Work task: Which lines of the entries contain the word "Given"? Please list them.

Excerpted records:
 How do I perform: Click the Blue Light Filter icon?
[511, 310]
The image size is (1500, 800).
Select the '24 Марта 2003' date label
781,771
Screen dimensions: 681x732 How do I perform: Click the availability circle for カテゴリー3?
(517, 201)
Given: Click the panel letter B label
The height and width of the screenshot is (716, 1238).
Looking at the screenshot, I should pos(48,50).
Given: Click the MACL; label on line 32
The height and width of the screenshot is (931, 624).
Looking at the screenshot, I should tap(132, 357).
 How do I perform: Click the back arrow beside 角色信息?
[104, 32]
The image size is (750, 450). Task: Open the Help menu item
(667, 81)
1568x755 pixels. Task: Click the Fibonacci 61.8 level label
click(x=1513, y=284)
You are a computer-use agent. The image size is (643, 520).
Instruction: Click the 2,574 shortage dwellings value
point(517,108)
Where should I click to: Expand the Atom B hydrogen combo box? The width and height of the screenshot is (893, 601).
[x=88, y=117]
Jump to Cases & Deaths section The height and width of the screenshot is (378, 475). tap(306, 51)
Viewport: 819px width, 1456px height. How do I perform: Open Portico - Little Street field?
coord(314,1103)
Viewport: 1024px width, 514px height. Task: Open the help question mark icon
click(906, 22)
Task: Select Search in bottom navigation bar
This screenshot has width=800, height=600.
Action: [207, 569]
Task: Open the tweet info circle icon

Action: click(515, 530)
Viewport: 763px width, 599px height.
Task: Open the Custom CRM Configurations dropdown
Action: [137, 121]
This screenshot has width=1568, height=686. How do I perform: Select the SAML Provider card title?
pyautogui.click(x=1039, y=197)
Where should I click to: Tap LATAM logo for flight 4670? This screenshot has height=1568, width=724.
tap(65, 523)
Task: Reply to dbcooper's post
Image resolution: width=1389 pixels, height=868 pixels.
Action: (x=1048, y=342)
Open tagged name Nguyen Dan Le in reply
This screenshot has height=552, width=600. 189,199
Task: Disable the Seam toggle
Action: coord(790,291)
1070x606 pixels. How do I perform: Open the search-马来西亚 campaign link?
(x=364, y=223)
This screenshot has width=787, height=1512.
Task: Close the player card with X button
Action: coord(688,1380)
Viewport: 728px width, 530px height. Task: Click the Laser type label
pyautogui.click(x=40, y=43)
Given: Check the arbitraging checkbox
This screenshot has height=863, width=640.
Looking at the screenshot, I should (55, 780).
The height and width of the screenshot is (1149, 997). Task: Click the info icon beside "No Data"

Written solution:
Given: Click the panel letter B label
Given: Click the MACL; label on line 32
Given: Check the arbitraging checkbox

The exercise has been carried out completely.